Activity list:
- a) Condense the paragraph beginning "Pegg showed his keen knowledge" from the Sulu passage below into two sentences, keeping its main facts.
- b) Using the Sulu passage below, answer each question on its own line:
(i) What is the full name of the character known as "Scotty"?
(ii) Which newspaper received Pegg's statement?
(iii) Which actor now plays Sulu?

Source passage:
* * *
Takei attacked that choice Thursday, calling it “really unfortunate” in an interview with The Hollywood Reporter. And now the man who plays chief engineer Montgomery Scott, known affectionately as “Scotty,” is firing back, with phasers set to love.

“I have huge love and respect for George Takei, his heart, courage and humour are an inspiration,” he wrote in the statement to the British newspaper, The Guardian. “However, with regards to his thoughts on our Sulu, I must respectfully disagree with him.”

Pegg, who cowrote the screenplay, rejected Takei’s suggestion to add a gay character rather than change the perceived sexual orientation of a main character, now played by actor John Cho.

“He’s right, it is unfortunate, it’s unfortunate that the screen version of the most inclusive, tolerant universe in science fiction hasn’t featured an LGBT character until now. We could have introduced a new gay character, but he or she would have been primarily defined by their sexuality, seen as the ‘gay character’, rather than simply for who they are, and isn’t that tokenism?”

Pegg showed his keen knowledge of the “Star Trek” universe in discussing creator Gene Roddenberry’s vision of 50 years ago, defending the new film’s reflection of his love for “infinite diversity in infinite combinations.” And he reminded readers “Star Trek Beyond” and the two movies that preceded it are stories that are deliberately different from the original storyline begun in 1966.

“Our Trek is an alternate timeline with alternate details,” Pegg wrote. “Whatever magic ingredient determines our sexuality was different for Sulu in our timeline. I like this idea because it suggests that in a hypothetical multiverse, across an infinite matrix of alternate realities, we are all LGBT somewhere.

“Whatever dimension we inhabit, we all just want to be loved by those we love (and I love George Takei). I can’t speak for every reality but that must surely true of this one. Live long and prosper.”
* * *
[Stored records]
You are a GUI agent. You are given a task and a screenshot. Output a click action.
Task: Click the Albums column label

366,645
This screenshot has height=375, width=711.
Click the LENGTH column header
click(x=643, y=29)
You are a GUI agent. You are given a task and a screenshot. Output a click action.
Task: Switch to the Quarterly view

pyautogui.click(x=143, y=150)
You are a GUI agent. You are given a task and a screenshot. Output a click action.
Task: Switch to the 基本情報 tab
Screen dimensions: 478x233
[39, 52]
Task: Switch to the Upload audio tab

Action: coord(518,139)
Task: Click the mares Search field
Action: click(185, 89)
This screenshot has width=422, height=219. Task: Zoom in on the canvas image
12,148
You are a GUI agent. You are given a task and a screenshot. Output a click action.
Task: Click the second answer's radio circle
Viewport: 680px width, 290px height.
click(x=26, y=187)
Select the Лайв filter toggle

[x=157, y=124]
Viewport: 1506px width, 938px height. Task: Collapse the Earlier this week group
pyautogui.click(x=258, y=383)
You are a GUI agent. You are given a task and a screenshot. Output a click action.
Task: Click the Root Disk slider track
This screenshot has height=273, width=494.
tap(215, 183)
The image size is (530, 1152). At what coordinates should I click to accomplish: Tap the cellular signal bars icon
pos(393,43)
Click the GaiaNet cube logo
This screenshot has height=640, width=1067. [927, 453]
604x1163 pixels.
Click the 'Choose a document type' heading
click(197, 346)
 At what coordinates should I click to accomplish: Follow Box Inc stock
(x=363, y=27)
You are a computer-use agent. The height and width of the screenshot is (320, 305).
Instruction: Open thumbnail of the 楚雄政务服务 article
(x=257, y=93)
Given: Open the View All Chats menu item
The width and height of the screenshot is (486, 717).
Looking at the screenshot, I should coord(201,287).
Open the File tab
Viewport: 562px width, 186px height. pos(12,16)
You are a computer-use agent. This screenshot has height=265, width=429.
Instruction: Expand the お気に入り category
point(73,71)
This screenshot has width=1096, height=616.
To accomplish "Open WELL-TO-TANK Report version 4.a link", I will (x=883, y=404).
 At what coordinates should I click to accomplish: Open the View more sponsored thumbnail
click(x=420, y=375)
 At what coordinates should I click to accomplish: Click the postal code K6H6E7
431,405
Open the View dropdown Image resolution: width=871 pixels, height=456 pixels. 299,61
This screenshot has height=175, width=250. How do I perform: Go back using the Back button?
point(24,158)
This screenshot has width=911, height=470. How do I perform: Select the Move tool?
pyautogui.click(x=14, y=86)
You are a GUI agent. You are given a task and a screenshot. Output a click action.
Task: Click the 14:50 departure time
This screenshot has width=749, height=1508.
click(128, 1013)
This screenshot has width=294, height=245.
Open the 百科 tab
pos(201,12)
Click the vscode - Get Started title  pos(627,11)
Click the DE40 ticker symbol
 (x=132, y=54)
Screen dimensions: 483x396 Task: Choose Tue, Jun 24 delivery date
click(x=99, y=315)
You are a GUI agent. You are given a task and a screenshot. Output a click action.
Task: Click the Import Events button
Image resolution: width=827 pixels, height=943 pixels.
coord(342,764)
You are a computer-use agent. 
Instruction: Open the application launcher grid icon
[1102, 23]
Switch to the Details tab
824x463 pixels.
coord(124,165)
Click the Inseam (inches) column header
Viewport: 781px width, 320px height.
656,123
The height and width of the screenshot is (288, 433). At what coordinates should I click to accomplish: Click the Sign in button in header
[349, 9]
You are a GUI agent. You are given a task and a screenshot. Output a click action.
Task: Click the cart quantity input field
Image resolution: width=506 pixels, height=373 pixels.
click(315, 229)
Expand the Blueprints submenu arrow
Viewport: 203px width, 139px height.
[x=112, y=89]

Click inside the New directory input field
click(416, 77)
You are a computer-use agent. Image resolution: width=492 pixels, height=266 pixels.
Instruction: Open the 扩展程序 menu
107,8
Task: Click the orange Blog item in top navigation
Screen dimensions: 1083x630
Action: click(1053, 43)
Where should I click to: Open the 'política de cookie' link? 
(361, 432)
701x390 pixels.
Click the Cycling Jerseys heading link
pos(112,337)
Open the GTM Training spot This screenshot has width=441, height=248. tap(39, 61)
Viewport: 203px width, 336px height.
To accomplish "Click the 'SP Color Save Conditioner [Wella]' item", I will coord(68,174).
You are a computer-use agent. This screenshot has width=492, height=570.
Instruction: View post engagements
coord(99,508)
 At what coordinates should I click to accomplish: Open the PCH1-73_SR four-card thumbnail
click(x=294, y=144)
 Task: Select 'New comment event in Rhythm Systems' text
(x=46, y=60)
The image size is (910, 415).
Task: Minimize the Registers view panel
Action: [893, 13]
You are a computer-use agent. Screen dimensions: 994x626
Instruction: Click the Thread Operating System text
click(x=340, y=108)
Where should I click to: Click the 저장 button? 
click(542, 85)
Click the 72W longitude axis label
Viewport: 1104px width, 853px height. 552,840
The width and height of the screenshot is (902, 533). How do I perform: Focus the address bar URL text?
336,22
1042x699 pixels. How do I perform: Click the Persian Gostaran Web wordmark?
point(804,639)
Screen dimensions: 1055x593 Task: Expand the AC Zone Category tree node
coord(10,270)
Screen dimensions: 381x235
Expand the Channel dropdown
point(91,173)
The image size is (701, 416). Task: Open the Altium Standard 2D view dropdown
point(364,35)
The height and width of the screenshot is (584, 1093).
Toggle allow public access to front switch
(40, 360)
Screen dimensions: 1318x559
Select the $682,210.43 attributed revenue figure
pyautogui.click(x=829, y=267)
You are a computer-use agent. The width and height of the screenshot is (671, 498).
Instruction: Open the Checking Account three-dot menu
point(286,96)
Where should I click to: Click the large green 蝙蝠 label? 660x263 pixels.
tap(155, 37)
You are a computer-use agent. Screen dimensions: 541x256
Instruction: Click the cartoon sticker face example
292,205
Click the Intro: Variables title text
* * *
Problem solutions:
- a) Pegg drew on his knowledge of "Star Trek" to discuss Gene Roddenberry's vision of 50 years ago, defending the new film as reflecting Roddenberry's love for "infinite diversity in infinite combinations." He also pointed out that "Star Trek Beyond" and the two films before it deliberately differ from the original storyline begun in 1966.

- b)
(i) Montgomery Scott
(ii) The Guardian
(iii) John Cho